Cuando me llevaba a sus trabajos y me dejaba ayudarle a girar el molinillo de la fragua o a sostener una manguera con niveles en una obra en mi barrio de Santiago, ahí, entre olor a fierro, polvo y concreto, entendí que quería ser arquitecto, que la construcción era un lenguaje que yo podía aprender a hablar y que había que diseñar con honestidad y construir con precisión.
Soñé con estudiar arquitectura en Nueva York, pero la vida me llevó por otro camino: estudié sistemas, emprendí y viajé por el mundo buscando soluciones tecnológicas para mi empresa. Después de cada reunión salía a caminar por cada ciudad y me perdía feliz entre edificios, materiales, vitrinas y detalles de diseño que me dejaban sin aliento. Con el tiempo, empecé a estudiar por mi cuenta arquitectura y construcción, descubrí la Bauhaus, a los grandes maestros del diseño de volúmenes simples y a Mies van der Rohe, y entendí de verdad que menos es más y que el diseño sigue a la función.
Así construí y transformé casas y oficinas en varias ciudades de Chile; diseñé marinas, muelles, piscinas, spas y soluciones pensadas para el buen vivir, cuidando la estructura, la orientación del viento, la luz, la temperatura, la tecnología y, sobre todo, la sensación de paz.
Hoy, cada proyecto que desarrollo en varias ciudades dentro de Chile reflejan esa filosofía: menos ruido, más esencia.

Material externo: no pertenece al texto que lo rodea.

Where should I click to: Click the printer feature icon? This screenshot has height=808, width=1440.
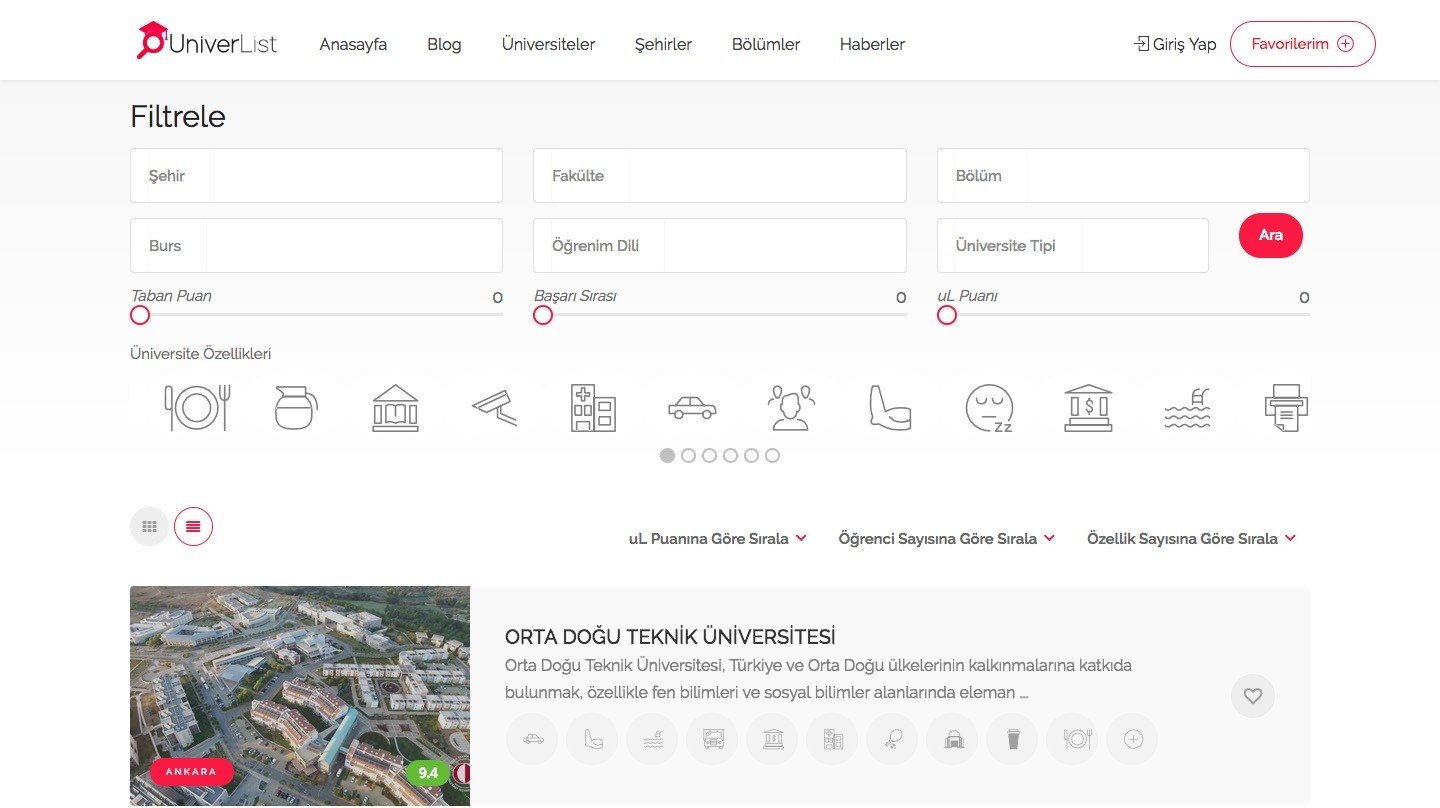point(1286,408)
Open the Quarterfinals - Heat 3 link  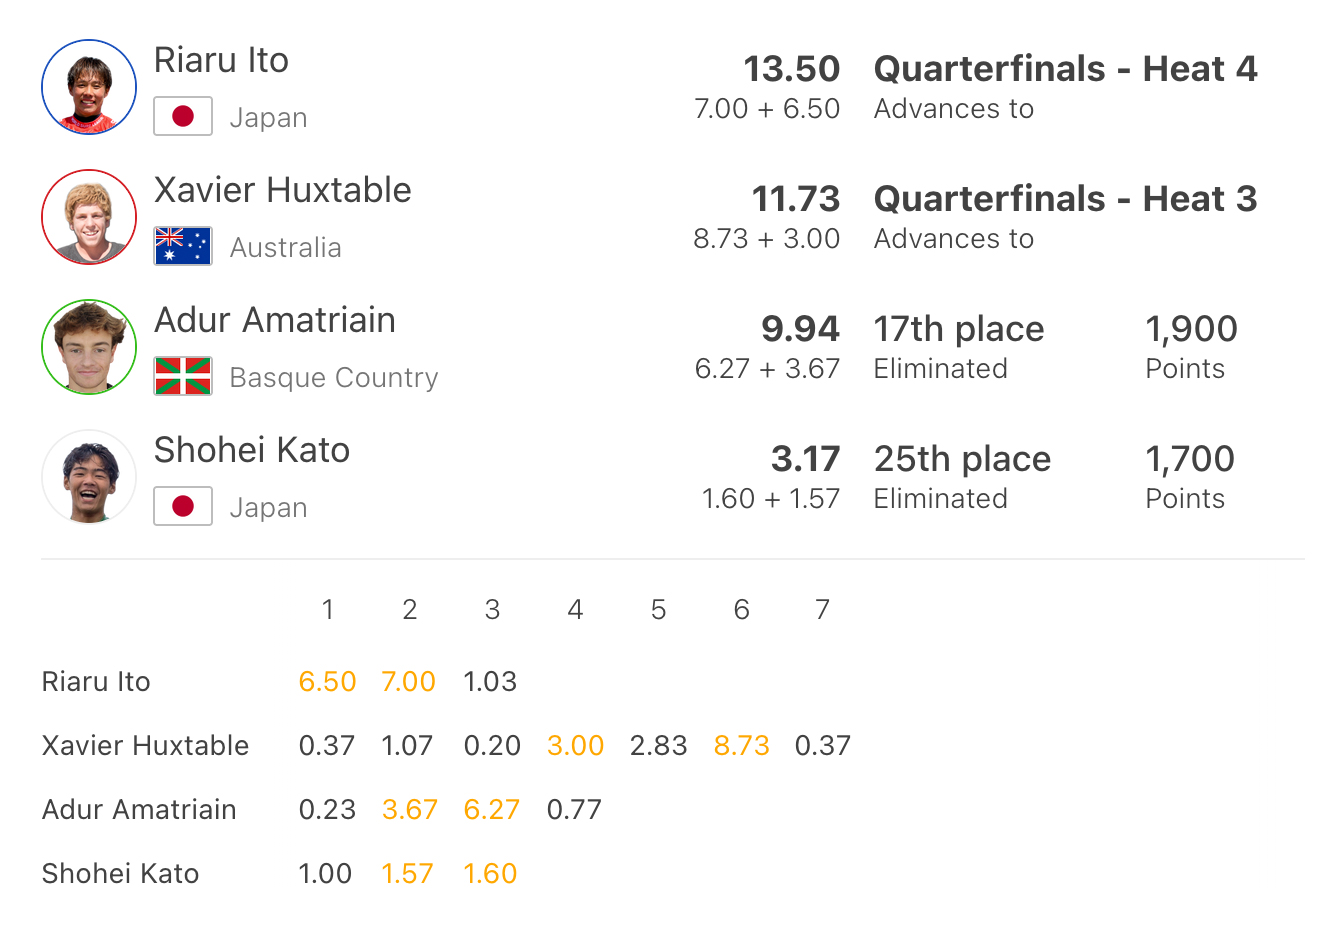point(1065,199)
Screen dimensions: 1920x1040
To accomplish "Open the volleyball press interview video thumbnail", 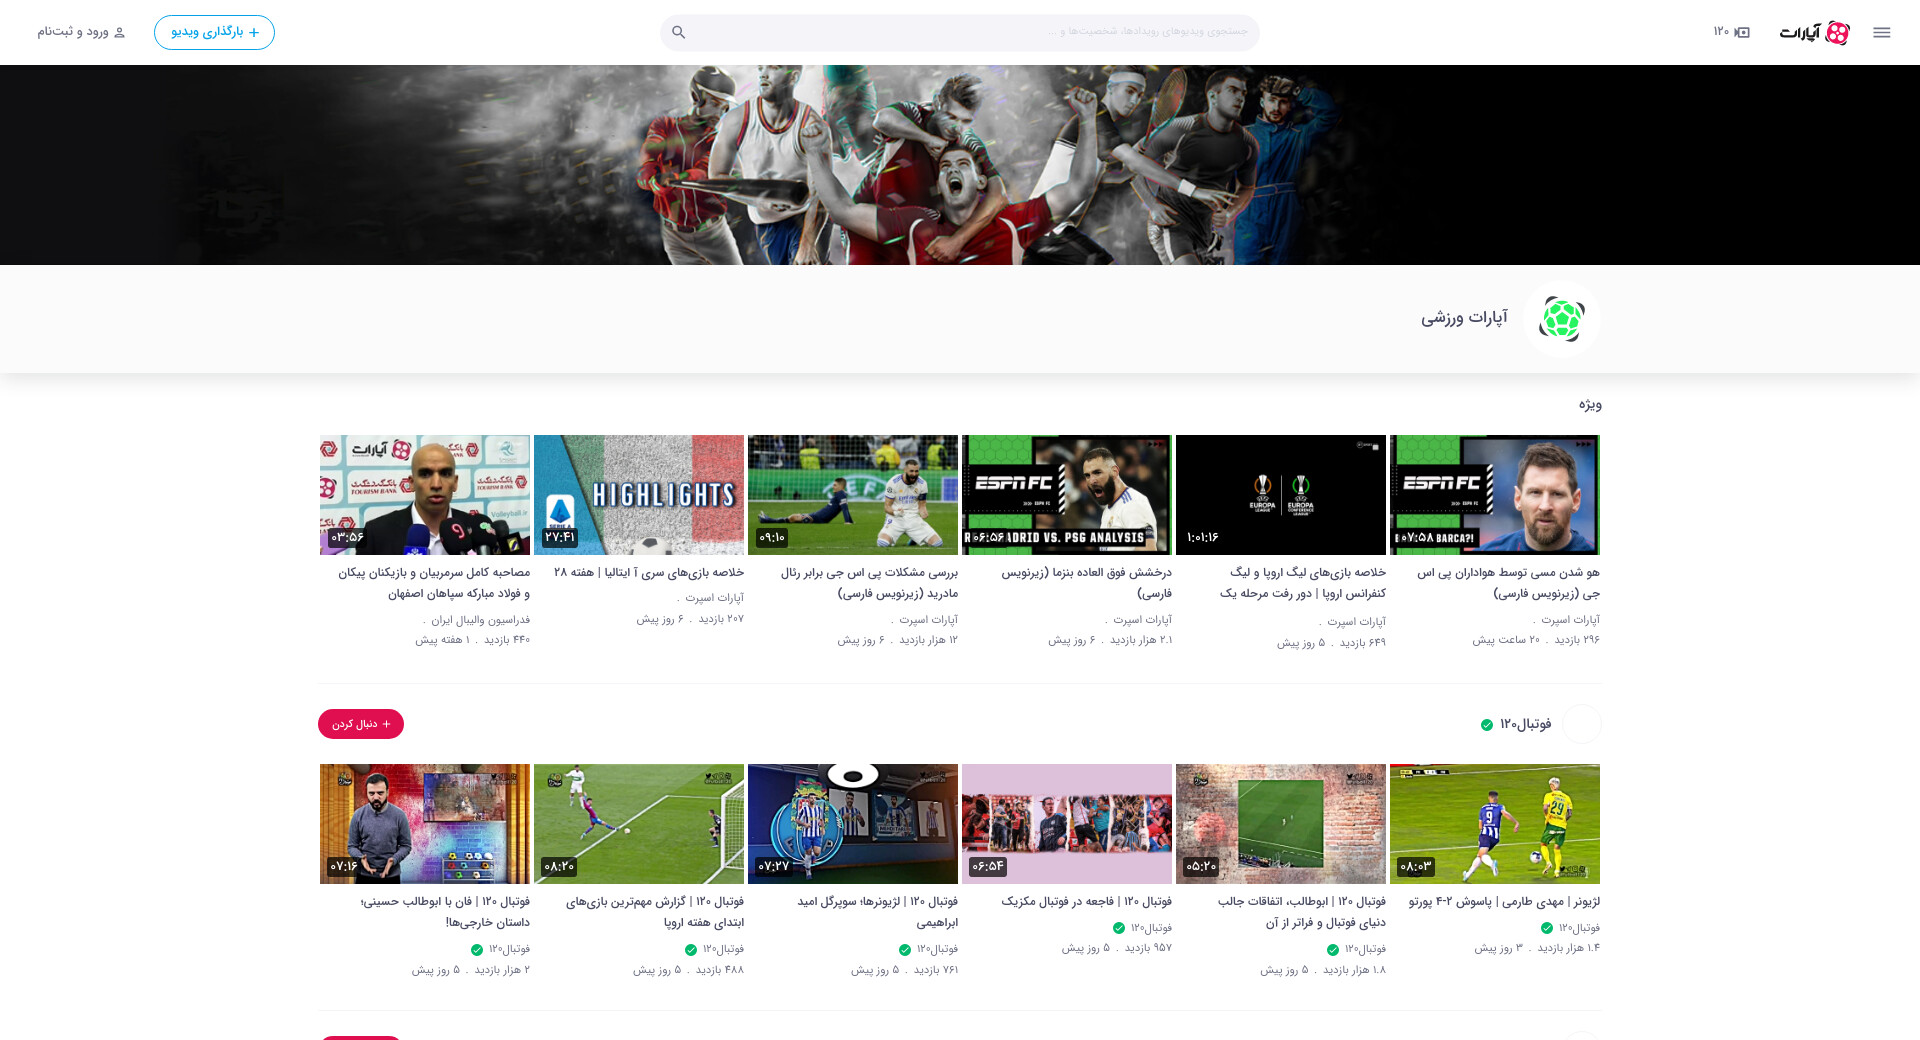I will [425, 494].
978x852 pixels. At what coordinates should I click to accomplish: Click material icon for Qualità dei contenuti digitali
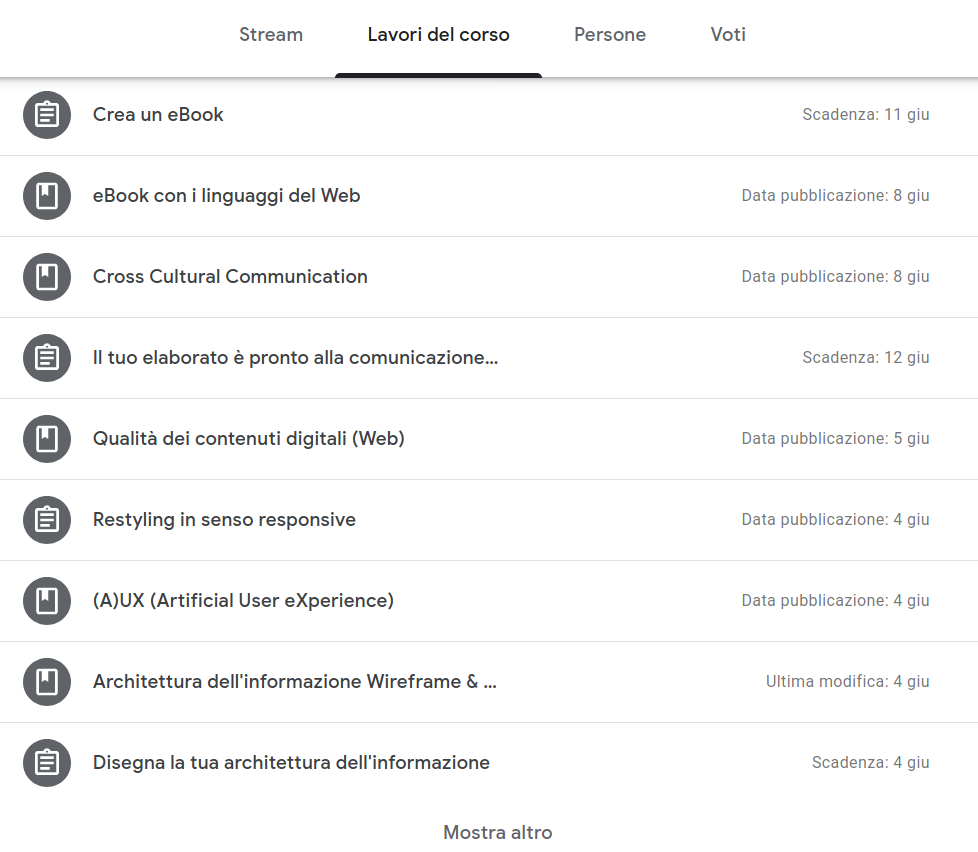pos(47,439)
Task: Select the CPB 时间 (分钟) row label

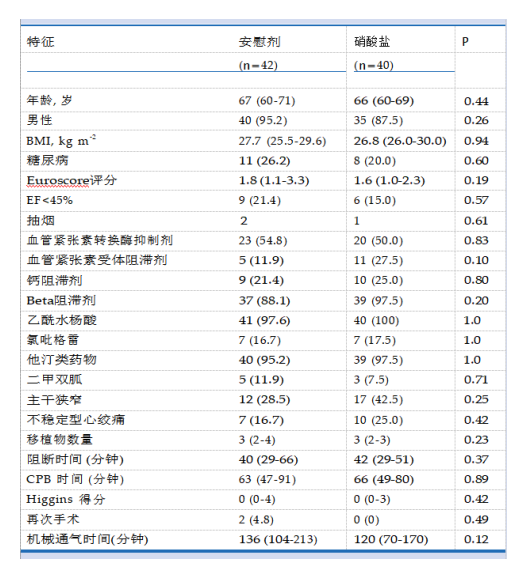Action: pyautogui.click(x=75, y=479)
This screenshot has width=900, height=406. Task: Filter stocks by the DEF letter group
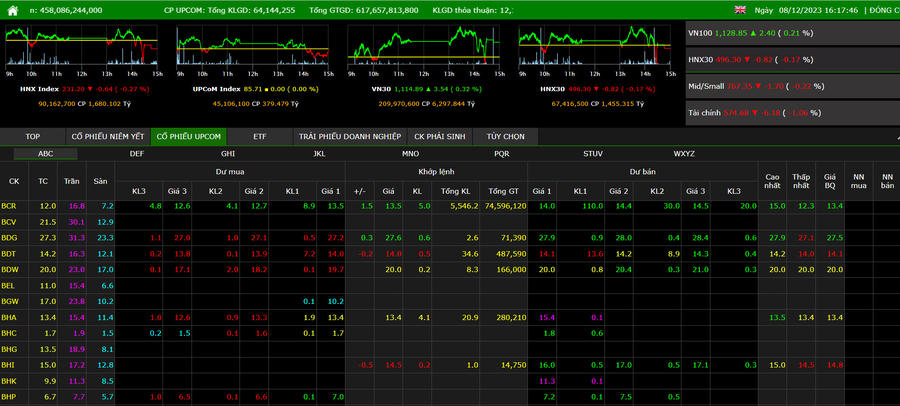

Espacios que respetan el entorno, que utilizan materiales nobles con integridad y que priorizan la experiencia de quien los habita. La Bauhaus decía que el diseño sigue a la función; yo creo que ambos deben conversar en equilibrio, para dar forma a una arquitectura honesta, simple y cómoda, donde cada proyecto es la expresión de esa pasión que me acompaña desde los diez años.
17 projetos executados · 28 proyectos diseñados · + 4800 m² construidos
Trabajo con materiales nobles porque creo que la arquitectura empieza mucho antes del plano: nace en el bosque, en la tierra y en el taller. Me inspiran las maderas nativas de Chile —coigüe, lenga y otros árboles del sur— por su carácter y su historia en cada veta. También valoro la serenidad del pino cuando se usa con criterio, el blanco silencioso del albayalde, la honestidad del hormigón visto, la textura de la piedra volcánica, la ligereza del vidrio y la fuerza tranquila del concreto. La unión de estos materiales simples y serenos es la base de mi lenguaje: nada sobra, nada grita, todo conversa en calma.
Me importa el proceso tanto como el resultado: pensar en el árbol antes de ser tabla, en cómo se tala, se seca y se dimensiona hasta convertirse en piso o muro; diseñar un piso nativo fijándome en cada junta; elegir maderas y colores que estén en armonía y transmitan paz. Para mí, la arquitectura es respeto entre material, función y persona: combinar madera, piedra volcánica, hormigón visto, pino, albayalde, vidrio y concreto de forma sencilla y honesta para crear espacios que no sólo se vean bien, sino que se sientan bien. Lo esencial, bien construido.